William H. Knapp III

You will not be able to submit your work for credit, because you are not logged in. Log in!

This homework was due on Monday, December 10 at 06:00 a.m. Turkish time. Late submissions receive half credit.

By checking the box below, you certify that the answers you will submit here represent your own work.

1. For this homework, you're going to analyze data about the class' performance on homework and exams. The data contain a lot of different variables. I encourage you to use str to take a look at the data. stud contains a number linking students to their various scores. hw1-hw26 contains the scores students got on the homework assignments up to this point. t1 and t2 are the test scores for the first and second exams. hwavg contains the mean score for the 26 assignments. submissions contains the number of times students have submitted homework. Finally, hwcompleted contains the number of homework assignments that students completed (i.e. homework that they submitted regardless of the score they received.)
What's the covariance for the first and second tests?

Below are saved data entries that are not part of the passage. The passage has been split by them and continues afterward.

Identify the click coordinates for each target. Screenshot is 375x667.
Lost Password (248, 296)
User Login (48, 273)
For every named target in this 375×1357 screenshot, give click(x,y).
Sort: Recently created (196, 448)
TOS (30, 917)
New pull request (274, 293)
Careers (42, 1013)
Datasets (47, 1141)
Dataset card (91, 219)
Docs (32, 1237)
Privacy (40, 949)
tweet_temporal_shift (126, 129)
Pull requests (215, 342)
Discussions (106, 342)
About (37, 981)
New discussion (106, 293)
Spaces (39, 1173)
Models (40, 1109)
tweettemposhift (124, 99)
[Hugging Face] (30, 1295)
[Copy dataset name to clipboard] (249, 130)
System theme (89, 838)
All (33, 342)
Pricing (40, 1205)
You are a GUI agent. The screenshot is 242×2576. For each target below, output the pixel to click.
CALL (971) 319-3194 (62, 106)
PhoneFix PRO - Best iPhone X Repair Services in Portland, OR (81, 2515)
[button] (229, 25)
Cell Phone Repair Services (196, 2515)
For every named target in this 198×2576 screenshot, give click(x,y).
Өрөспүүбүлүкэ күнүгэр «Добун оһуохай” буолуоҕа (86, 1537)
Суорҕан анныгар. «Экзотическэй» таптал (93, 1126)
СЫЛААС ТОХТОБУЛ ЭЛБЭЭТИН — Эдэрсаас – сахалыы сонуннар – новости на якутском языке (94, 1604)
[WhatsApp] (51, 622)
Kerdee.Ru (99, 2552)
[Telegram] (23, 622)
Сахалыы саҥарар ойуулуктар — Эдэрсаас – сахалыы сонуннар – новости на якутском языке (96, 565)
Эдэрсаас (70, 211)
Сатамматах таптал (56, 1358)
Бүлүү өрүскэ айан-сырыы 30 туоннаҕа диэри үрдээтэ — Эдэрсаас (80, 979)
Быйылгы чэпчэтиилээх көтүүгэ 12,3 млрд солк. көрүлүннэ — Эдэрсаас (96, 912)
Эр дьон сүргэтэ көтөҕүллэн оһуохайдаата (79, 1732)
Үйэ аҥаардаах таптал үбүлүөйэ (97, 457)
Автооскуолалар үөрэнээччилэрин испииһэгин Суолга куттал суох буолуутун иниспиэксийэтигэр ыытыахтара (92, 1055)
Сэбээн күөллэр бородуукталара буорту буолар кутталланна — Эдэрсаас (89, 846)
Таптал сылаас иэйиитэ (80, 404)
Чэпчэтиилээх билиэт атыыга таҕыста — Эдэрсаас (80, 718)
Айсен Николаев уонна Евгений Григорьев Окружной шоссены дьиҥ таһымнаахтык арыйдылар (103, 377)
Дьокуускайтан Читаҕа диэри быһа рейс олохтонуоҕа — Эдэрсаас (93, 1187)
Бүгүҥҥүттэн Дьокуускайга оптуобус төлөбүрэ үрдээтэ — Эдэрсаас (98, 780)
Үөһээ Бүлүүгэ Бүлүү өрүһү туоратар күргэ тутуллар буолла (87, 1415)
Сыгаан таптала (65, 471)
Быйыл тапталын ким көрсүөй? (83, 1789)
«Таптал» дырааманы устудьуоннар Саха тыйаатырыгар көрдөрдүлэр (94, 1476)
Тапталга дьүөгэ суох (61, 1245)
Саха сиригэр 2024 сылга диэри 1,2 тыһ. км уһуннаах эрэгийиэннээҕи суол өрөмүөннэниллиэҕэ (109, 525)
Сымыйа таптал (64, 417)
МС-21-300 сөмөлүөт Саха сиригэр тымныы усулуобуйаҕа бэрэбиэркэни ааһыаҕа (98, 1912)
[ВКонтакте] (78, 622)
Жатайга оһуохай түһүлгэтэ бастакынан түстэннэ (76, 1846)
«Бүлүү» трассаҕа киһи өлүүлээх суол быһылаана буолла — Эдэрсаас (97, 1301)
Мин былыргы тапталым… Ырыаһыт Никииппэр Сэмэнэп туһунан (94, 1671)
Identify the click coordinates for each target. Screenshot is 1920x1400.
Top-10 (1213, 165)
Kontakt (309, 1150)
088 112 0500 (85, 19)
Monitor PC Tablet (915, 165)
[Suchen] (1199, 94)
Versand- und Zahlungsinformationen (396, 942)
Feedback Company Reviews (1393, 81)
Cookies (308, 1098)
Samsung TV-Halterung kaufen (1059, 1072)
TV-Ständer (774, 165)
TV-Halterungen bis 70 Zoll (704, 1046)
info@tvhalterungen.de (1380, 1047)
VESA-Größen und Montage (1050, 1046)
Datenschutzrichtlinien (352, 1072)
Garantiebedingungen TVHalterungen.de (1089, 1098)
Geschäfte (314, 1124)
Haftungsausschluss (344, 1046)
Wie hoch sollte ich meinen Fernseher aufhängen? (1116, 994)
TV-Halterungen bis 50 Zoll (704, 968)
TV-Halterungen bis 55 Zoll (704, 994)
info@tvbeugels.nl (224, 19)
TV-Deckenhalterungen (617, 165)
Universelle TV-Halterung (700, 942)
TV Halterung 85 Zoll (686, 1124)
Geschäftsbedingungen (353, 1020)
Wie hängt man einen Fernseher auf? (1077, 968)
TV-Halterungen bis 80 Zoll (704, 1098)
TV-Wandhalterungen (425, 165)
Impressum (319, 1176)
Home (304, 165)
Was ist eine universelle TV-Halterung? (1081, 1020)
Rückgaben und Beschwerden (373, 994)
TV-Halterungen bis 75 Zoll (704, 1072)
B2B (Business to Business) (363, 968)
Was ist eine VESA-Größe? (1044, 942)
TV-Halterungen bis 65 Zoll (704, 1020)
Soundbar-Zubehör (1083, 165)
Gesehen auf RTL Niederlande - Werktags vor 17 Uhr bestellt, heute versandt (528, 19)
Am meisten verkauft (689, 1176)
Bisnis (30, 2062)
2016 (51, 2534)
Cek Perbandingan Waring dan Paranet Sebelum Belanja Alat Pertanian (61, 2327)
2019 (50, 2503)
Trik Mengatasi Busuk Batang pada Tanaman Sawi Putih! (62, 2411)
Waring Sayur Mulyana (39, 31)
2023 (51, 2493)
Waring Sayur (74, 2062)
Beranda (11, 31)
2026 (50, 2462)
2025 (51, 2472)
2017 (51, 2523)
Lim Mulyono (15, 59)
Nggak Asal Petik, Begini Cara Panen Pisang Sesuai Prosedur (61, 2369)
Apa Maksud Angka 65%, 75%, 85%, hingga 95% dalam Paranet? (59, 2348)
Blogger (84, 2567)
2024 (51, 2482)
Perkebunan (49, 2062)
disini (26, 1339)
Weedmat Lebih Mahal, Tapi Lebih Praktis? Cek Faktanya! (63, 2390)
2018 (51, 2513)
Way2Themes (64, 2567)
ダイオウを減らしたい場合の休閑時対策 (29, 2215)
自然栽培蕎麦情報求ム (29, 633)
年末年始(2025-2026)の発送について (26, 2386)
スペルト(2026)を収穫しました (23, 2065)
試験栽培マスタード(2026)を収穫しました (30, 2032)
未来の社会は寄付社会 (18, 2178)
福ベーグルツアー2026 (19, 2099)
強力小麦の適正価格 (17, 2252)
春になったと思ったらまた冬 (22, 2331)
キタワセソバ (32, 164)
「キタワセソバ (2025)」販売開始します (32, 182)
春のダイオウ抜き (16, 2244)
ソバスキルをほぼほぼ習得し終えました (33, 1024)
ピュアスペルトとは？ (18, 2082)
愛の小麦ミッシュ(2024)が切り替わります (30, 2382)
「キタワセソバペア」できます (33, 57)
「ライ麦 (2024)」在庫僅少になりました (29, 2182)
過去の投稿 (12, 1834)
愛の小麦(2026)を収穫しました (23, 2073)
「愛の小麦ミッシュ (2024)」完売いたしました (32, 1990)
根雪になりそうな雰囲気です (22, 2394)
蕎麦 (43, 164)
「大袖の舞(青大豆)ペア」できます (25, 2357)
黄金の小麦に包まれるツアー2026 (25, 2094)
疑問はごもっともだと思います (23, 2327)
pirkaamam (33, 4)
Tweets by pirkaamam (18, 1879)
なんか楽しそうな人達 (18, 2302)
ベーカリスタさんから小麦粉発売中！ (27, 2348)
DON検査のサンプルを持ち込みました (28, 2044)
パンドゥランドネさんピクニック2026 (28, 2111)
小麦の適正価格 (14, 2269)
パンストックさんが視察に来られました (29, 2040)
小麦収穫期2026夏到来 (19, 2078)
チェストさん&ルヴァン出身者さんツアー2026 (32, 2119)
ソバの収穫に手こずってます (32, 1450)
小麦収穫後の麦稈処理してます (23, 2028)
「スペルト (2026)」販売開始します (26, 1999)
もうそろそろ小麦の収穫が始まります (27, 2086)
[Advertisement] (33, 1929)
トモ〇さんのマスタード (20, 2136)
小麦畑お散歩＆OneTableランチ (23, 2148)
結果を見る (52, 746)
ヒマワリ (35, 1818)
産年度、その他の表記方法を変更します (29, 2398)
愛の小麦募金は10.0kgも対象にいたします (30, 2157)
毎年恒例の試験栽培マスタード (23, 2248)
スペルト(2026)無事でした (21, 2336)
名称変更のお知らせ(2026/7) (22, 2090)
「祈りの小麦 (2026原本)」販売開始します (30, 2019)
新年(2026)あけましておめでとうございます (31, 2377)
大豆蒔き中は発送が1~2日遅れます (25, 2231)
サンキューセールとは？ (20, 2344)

2. What's the correlation for the first and second tests?
When doing correlations, I encourage you to use scatterplots to visualize the data. Visualizing the data will help you to understand the relationship better and allow you to develop an intuitive sense for what different correlations look like. To visualize the data, use plot(your_independent_variable, your_dependent_variable)
We'll see how to test the correlations later, but the correlation you'll find if you do it correctly is highly significant.

3. What's the covariance of the mean homework scores and the second test?

4. What's the correlation between the mean homework scores and the second test?
This correlation is also highly significant.

5. What's the covariance of the number of homework submissions and the second test?

6. What's the correlation between the number of homework submissions and the second test?
This correlation is also highly significant.

7. What's the covariance of the number of completed homework assignments and the second test?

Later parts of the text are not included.